» **DOKUMENTTEXT**:
......

# Images über Netzwerk erstellen und installieren



## Duddle (21. Juni 2005)

Hallo,

ich soll zur Zeit für meinen Betrieb ein zuverlässiges und möglichst kostengünstiges System zur Verteilung von Images über das Netzwerk erstellen.

Genauer gesagt muss es folgende Aufgaben erledigen können:

- komplette Images von Netzwerkrechnern erstellen und auf dem Server speichern, also eine richtige Spiegelung
- diese Images auf Befehl aufspielen um den Urzustand wiederherzustellen
- das ganze sollte beim Bootvorgang ohne jegliche Userinteraktion geschehen

Ideal wäre es, wenn zusätzlich noch
- die Images um neue Programmversionen (neuer Acrobat Reader o.ä.) vom Server aus erweiterbar wären
- Linux unterstützt würde

Die Situation ist derzeit so, das wir eine Lernwerkstatt mit 10 Rechnern + 1 Server (Win2k3) haben, die Rechner sind teilweise unterschiedlich (also keine identischen Konfigurationen).
Im Moment nutzen wir Bootmanage Administrator von bootix in Verbindung mit Norton Ghost. Mit Ghost erstellen und spielen wir die Images auf und der Bootmanage Administrator initiiert das Ganze beim Bootvorgang.
Das Problem ist, sobald etwas Neues installiert werden muss (neuer IE usw.) müssen alle 10 Images installiert, erweitert und wieder auf den Server gespielt werden. Das ist zeitaufwändig, aber noch erträglich. Wir wollen nun jedoch kräftig aufstocken und auf 25 Rechner, später wahrscheinlich noch sehr viel mehr unterstützen.
Abgesehen davon, das wir nur 10 Bootmanage Administrator -Lizenzen besitzen (jede weitere 30 €) würden neue Programmversionen einen extremen Aufwand bedeuten.

Deshalb, wie gesagt, suche ich nach einem besseren System.
Bei Acronis muss ich eine Boot-CD einlegen -> ungeeignet.
Freeware aus dem Netz (zumindest die ich gefunden habe) kann das erst recht nicht.

RIS von Win2k3 scheint in dem Falle sehr reizvoll, da kostenlos.
Nun stehe ich vor dem Problem, das in allen Anleitungen die ich dazu gefunden habe immer davon die Rede ist, das man nur Betriebssysteme im Urzustand verteilen kann. Zusätzlich sagte mir die Windows-Hilfe, das das verwendete RIPrep nur 1 Partition/Festplatte unterstützt.

......

» **VORLIEGENDE ZEILEN**:

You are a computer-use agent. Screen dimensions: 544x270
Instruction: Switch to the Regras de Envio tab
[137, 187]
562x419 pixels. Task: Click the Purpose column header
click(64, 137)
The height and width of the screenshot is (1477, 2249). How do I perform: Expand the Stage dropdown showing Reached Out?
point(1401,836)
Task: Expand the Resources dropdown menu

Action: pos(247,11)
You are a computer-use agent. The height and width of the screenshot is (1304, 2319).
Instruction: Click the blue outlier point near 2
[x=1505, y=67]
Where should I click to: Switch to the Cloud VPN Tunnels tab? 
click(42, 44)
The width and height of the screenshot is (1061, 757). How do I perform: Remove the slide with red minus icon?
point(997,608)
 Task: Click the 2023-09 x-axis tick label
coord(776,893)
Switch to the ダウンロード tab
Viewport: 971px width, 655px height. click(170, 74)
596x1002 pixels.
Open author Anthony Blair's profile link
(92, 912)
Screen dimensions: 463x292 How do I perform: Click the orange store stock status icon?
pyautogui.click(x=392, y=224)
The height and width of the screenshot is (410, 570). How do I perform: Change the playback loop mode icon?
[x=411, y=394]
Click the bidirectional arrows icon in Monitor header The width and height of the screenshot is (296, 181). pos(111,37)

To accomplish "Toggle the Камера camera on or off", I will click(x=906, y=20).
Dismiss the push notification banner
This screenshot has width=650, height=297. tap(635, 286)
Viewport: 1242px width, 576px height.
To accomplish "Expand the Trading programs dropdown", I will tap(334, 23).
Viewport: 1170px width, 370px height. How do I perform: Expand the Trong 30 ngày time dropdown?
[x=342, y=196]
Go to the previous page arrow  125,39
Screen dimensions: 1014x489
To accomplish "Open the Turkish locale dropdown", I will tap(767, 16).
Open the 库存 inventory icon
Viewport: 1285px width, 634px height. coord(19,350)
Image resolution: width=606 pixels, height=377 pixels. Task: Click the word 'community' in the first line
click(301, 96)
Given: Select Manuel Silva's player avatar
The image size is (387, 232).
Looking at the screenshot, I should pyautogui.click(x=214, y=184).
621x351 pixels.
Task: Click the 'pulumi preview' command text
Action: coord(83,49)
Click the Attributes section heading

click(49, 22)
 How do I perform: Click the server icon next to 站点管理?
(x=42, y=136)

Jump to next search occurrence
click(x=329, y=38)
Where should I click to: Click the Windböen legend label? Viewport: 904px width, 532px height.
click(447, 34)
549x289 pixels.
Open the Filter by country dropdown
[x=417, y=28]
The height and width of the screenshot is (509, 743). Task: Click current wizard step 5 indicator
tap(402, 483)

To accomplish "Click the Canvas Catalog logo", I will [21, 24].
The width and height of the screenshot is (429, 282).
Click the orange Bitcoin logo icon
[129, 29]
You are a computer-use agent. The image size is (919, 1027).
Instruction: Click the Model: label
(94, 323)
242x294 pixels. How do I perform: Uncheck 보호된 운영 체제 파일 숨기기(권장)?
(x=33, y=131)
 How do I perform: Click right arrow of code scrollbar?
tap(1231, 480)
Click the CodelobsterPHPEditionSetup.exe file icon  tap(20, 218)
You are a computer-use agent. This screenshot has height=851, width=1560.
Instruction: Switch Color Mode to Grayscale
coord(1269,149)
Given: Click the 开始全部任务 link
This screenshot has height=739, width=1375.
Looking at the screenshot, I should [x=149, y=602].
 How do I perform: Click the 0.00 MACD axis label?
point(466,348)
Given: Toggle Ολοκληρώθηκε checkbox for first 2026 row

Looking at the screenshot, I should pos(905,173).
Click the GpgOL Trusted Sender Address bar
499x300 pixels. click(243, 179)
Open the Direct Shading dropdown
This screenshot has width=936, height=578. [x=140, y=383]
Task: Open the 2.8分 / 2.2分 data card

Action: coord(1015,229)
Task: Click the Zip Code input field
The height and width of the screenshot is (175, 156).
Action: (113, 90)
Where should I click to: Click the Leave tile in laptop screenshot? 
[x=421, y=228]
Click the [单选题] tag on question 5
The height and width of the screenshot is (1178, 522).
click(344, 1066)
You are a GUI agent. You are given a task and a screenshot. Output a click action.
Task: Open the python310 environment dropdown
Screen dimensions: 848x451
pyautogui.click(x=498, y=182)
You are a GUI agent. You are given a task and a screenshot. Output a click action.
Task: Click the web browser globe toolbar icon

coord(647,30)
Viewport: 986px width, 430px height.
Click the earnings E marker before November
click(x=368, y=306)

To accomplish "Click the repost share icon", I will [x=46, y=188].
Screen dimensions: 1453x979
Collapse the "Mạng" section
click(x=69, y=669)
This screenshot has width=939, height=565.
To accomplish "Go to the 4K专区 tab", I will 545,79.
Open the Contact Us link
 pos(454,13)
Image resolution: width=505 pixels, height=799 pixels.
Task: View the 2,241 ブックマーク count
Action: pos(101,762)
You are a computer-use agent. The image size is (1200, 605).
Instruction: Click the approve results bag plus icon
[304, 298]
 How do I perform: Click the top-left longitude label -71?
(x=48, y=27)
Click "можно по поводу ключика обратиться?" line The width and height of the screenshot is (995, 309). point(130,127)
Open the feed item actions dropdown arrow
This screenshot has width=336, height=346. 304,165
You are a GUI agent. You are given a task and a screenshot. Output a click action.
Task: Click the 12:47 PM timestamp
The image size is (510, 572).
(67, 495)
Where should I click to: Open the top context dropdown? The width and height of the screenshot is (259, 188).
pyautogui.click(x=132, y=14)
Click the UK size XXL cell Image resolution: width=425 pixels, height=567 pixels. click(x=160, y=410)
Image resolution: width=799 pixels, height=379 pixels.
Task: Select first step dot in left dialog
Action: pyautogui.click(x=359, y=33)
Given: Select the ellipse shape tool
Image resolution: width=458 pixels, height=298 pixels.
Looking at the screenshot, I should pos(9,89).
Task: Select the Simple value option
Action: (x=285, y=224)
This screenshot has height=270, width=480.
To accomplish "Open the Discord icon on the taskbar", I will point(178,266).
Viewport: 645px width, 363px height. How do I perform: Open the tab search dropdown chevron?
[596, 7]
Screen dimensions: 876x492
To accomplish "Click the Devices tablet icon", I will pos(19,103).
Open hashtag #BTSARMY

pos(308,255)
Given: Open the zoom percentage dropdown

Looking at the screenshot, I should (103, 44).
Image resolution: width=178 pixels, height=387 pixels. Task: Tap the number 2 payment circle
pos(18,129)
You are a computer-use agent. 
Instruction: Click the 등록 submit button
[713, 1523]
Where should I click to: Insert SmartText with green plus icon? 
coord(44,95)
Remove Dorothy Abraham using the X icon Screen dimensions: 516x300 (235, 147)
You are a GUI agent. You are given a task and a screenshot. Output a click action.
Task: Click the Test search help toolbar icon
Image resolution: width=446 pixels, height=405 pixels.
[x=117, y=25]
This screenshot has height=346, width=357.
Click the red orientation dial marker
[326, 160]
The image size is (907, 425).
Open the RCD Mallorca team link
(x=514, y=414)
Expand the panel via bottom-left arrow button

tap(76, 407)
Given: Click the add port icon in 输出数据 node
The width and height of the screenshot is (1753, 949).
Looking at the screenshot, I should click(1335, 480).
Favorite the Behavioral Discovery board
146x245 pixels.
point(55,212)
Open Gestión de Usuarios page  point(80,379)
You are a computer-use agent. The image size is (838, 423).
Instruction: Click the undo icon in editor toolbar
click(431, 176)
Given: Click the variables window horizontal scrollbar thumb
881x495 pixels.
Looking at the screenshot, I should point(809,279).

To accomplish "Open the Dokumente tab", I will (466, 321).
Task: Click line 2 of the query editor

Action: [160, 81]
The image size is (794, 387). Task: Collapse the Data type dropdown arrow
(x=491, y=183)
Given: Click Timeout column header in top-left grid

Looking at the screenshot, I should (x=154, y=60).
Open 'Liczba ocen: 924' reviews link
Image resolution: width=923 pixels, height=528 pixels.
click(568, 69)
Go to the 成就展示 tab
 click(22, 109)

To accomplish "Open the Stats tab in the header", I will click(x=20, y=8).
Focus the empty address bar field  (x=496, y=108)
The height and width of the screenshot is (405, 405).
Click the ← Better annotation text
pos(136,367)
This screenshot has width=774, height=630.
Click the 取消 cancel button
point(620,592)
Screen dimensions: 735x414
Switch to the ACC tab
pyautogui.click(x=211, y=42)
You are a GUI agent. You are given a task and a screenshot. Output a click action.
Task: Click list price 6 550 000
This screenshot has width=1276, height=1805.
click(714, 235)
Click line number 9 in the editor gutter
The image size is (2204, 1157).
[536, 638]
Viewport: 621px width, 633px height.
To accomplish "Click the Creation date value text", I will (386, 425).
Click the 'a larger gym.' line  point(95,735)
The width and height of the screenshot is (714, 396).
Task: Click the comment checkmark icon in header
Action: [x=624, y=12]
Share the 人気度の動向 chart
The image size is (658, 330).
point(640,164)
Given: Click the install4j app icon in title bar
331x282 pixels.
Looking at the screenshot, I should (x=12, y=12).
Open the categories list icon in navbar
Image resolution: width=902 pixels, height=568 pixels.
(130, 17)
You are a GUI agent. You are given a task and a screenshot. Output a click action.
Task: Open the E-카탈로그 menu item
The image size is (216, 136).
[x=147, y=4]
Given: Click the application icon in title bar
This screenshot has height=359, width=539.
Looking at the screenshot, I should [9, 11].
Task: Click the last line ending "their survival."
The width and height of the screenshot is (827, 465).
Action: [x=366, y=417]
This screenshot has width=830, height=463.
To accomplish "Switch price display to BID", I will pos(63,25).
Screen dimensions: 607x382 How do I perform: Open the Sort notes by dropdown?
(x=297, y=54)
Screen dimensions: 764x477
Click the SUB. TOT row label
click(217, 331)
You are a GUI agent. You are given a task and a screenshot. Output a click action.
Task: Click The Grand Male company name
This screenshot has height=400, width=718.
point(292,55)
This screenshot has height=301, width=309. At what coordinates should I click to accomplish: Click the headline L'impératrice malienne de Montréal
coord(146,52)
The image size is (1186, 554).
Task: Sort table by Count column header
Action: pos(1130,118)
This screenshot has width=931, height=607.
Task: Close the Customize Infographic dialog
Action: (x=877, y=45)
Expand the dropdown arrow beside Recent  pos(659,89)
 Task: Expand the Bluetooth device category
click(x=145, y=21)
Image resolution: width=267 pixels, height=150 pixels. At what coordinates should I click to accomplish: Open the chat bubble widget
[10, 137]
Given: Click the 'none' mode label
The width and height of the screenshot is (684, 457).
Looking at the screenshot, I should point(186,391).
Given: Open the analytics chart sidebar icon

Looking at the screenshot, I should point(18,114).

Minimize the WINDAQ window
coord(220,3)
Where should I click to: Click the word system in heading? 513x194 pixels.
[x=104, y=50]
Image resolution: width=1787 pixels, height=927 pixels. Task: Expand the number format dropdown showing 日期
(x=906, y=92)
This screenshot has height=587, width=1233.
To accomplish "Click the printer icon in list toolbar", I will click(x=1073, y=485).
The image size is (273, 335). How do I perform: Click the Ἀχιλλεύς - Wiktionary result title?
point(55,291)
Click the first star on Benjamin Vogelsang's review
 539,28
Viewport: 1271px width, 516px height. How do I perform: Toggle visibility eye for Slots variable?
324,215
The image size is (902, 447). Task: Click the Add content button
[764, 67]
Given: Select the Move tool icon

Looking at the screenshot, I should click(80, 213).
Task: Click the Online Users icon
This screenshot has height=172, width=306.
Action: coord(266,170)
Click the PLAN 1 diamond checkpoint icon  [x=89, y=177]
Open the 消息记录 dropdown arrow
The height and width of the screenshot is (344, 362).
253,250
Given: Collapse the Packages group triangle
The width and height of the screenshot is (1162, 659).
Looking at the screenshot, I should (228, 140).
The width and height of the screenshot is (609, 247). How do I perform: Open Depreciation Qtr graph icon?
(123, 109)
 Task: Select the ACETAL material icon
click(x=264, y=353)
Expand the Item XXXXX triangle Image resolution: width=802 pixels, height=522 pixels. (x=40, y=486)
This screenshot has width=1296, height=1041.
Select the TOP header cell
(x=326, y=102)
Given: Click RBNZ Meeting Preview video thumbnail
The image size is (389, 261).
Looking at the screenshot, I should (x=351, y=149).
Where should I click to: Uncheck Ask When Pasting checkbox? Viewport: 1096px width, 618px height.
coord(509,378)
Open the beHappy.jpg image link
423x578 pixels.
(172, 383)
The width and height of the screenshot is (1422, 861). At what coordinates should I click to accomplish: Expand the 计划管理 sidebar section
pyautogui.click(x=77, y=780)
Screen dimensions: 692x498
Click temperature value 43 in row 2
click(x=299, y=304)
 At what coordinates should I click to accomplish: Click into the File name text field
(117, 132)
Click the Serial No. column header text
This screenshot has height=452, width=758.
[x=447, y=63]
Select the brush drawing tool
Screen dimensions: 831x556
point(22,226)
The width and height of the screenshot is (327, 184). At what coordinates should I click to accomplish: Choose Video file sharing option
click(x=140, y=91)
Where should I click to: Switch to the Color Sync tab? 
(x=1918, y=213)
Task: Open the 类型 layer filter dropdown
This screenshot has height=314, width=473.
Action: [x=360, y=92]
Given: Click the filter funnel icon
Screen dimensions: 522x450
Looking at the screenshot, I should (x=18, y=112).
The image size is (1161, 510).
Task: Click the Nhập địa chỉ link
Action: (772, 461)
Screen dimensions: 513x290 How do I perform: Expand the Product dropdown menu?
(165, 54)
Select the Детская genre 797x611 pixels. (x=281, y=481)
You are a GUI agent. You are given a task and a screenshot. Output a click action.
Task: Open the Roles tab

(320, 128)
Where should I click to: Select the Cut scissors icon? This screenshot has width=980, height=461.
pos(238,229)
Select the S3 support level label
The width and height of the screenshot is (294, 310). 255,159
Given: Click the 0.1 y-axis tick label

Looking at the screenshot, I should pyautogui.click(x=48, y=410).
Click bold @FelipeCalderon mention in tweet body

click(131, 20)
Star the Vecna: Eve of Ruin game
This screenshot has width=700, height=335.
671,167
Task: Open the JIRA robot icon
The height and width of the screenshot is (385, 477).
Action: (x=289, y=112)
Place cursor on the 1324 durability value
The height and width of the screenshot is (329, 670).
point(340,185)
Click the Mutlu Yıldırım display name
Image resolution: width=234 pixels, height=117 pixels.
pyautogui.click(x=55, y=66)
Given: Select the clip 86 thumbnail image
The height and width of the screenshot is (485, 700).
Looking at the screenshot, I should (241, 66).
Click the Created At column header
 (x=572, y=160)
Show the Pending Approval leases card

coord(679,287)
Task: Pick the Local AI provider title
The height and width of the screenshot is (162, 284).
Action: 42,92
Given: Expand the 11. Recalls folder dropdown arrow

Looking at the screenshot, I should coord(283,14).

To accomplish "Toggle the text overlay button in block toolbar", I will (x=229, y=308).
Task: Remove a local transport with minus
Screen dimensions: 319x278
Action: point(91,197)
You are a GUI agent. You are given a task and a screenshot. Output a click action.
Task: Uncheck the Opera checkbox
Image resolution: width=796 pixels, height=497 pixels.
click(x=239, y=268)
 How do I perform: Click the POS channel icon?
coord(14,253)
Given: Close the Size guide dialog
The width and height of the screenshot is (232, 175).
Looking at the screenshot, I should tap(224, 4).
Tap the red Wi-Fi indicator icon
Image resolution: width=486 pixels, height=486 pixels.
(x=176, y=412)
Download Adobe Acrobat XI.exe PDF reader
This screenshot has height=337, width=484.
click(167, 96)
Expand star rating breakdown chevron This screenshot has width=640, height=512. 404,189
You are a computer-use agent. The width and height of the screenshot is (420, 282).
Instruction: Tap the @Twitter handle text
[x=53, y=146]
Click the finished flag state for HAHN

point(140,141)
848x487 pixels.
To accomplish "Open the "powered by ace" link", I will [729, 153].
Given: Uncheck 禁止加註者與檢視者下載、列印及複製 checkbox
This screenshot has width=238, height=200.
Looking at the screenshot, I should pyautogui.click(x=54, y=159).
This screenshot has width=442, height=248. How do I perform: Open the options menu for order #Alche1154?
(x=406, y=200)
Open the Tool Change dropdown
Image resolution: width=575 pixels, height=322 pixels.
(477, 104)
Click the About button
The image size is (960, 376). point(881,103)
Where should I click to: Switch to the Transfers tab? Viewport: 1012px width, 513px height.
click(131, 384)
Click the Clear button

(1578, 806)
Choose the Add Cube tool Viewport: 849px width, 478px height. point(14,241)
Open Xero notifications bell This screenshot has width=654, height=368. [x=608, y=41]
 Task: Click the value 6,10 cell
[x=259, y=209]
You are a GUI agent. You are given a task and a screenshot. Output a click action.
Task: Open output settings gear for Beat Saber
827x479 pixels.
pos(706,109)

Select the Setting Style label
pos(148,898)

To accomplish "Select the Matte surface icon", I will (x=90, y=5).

......

» **ZU ERLEDIGENDE AUFGABEN**:
1. Schreibe den Forenbeitrag zur Image-Verteilung alles von „Im Moment nutzen“ bis hinunter zu „erst recht nicht.“ neu und setze dabei „Clonezilla“ anstelle von „Acronis“ ein.
2. Zähle alle Aufgaben auf, die das gesuchte System laut dem Forenbeitrag zur Image-Verteilung unbedingt erledigen können muss.
3. Führe den Forenbeitrag zur Image-Verteilung über das Netzwerk dort weiter, wo er aufhört.

» **ANTWORTEN JE AUFGABE**:
1.
Im Moment nutzen wir Bootmanage Administrator von bootix in Verbindung mit Norton Ghost. Mit Ghost erstellen und spielen wir die Images auf und der Bootmanage Administrator initiiert das Ganze beim Bootvorgang.
Das Problem ist, sobald etwas Neues installiert werden muss (neuer IE usw.) müssen alle 10 Images installiert, erweitert und wieder auf den Server gespielt werden. Das ist zeitaufwändig, aber noch erträglich. Wir wollen nun jedoch kräftig aufstocken und auf 25 Rechner, später wahrscheinlich noch sehr viel mehr unterstützen.
Abgesehen davon, das wir nur 10 Bootmanage Administrator -Lizenzen besitzen (jede weitere 30 €) würden neue Programmversionen einen extremen Aufwand bedeuten.

Deshalb, wie gesagt, suche ich nach einem besseren System.
Bei Clonezilla muss ich eine Boot-CD einlegen -> ungeeignet.
Freeware aus dem Netz (zumindest die ich gefunden habe) kann das erst recht nicht.

2.
- komplette Images von Netzwerkrechnern erstellen und auf dem Server speichern, also eine richtige Spiegelung
- diese Images auf Befehl aufspielen, um den Urzustand wiederherzustellen
- das Ganze beim Bootvorgang ohne jegliche Userinteraktion erledigen

3.
Kann ich dem RIS-Server sagen, das er beim Bootvorgang (oder wann auch immer) ein Image eines Netzwerkrechners machen soll?
Kann ich diese Images vielleicht sogar im Nachhinein editieren/erweitern?
Kann ich mehrere Festplatten im gleichen Vorgang wiederherstellen?

[edit:]
Ok, ich habe mittlerweile rausgefunden, das für dieses RIPrep die Erstellung von Images bestehender Konfigurationen zuständig ist, dachte das wäre nur eine andere Bezeichnung für RIS 
[/edit]

Es kann Geld in ein neues, besseres System investiert werden, aber die Kosten sollten natürlich so niedrig wie möglich liegen.

Für Tips/Anregungen/Suchwörter/Alternativ-Programme wäre ich sehr dankbar.


Lars


----------



## McVader83 (21. Juni 2005)

Ich würde dir Dr.Wächter Karten empfehlen. In jeden Rechner so ein Ding rein, und du brauchst nie wieder Images zu machen.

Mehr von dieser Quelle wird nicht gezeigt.